▶

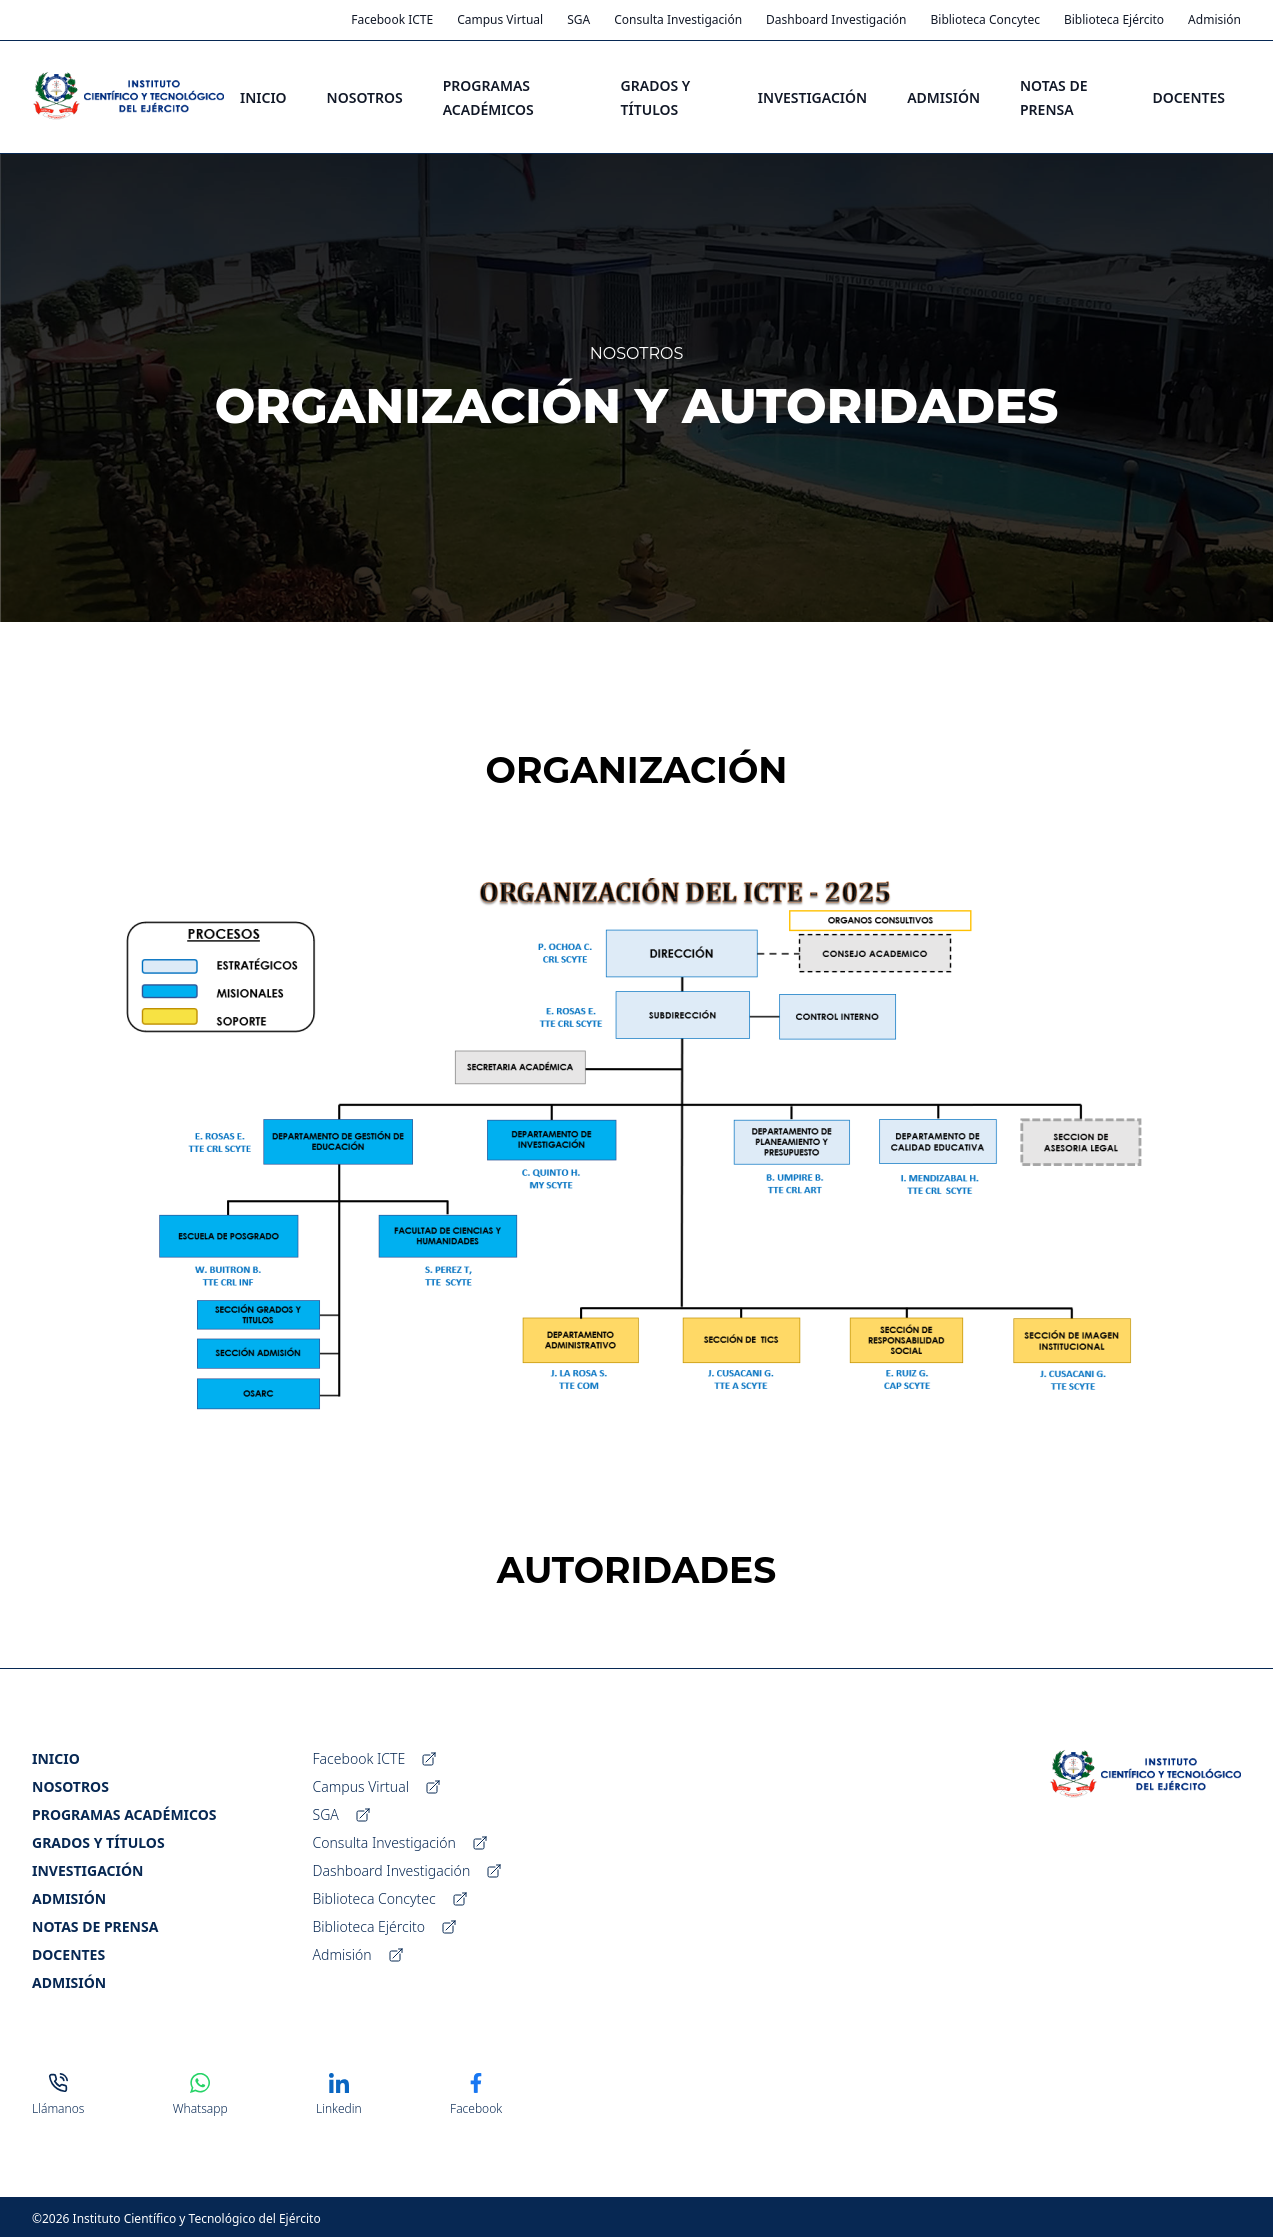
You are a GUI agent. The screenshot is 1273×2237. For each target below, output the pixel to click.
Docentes (68, 1954)
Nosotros (70, 1786)
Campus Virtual (500, 20)
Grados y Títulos (98, 1842)
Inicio (56, 1758)
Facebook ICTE (392, 20)
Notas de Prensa (95, 1926)
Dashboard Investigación (836, 20)
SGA (578, 20)
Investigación (87, 1870)
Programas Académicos (124, 1814)
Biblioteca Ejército (1114, 20)
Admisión (1214, 20)
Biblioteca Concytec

◀

■ Instruction
Put every line of the data above into a numbered list, skipping any blank lines. Leave the picture out of your answer.

■ Full answer
1. You are a GUI agent. The screenshot is 1273×2237. For each target below, output the pixel to click.
2. Docentes (68, 1954)
3. Nosotros (70, 1786)
4. Campus Virtual (500, 20)
5. Grados y Títulos (98, 1842)
6. Inicio (56, 1758)
7. Facebook ICTE (392, 20)
8. Notas de Prensa (95, 1926)
9. Dashboard Investigación (836, 20)
10. SGA (578, 20)
11. Investigación (87, 1870)
12. Programas Académicos (124, 1814)
13. Biblioteca Ejército (1114, 20)
14. Admisión (1214, 20)
15. Biblioteca Concytec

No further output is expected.